No, not really … this is just the term I use for how I like to approach playing: I try to 'marry the bass player'. By this I mean that I try to play the time and feel (and volume) as closely in sync with the bass line as I can. The customary term for this is 'pocket', the reference being that you try to put the beat in the bass player's back pocket.
The way to gauge the pocket is with your lead hand and foot. I'm right handed, so my goal is to place my right hand strokes and my bass drum figures right on top of the bass player's line. Of course you can vary this by playing ever so slightly ahead of or behind the beat for either an energetic or a laid back feel. But smack on top of the bass line is where you usually belong.
Is this always the right way to play? Not necessarily. There will be times when you'll have to handle things a bit differently. Perhaps you're teamed with a bass player who doesn't lay down a solid line. Or maybe someone in the band just doesn't connect. In either case my recommendation is to work with the strongest or the weakest player.
Here's what I mean:
Let's say you have a strong singer, much stronger than the others in the band. If you 'marry' the singer, the two of you will then form a solid team that can create a good foundation, and that can help pull things together.
The other situation is a bit trickier.
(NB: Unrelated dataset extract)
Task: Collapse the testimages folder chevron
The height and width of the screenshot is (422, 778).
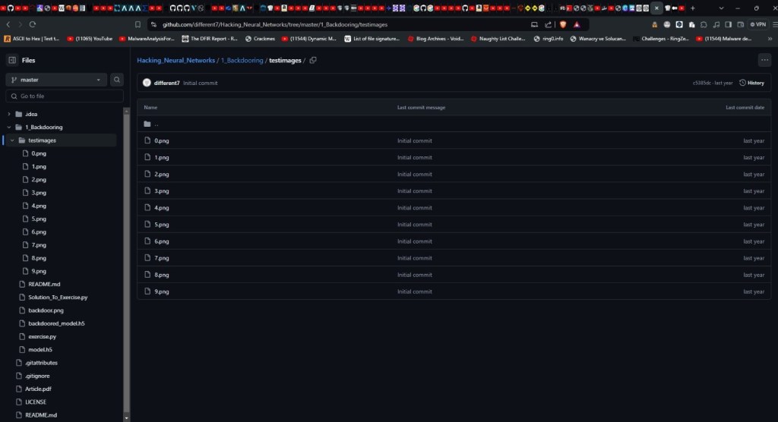Action: (12, 140)
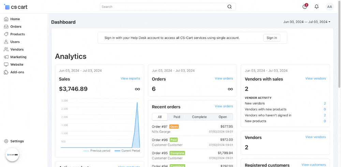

Say you're backing up someone who is sort of all over the place, and providing solid time just isn't working. The solution is to marry this player. Sorry to say, the person most likely lacks the ability to effectively work with the team. So your best option would be to play as tightly as possible with him or her. Then you become a sympathetic anchor for that player. You also become the guide for the rest of the band, and the liaison between the band and the ‘loose cannon’ in times of distress. If something odd happens -- a bar of three perhaps -- you can catch it and communicate it to the rest of your team with the offender being none-the-wiser.
Now, I happen to have done a fair amount of this sort of compensating for assorted musicians and their varied approaches, and I don't mind admitting that I'm pretty good at it. But I would far rather marry a good bass player. Just sayin'.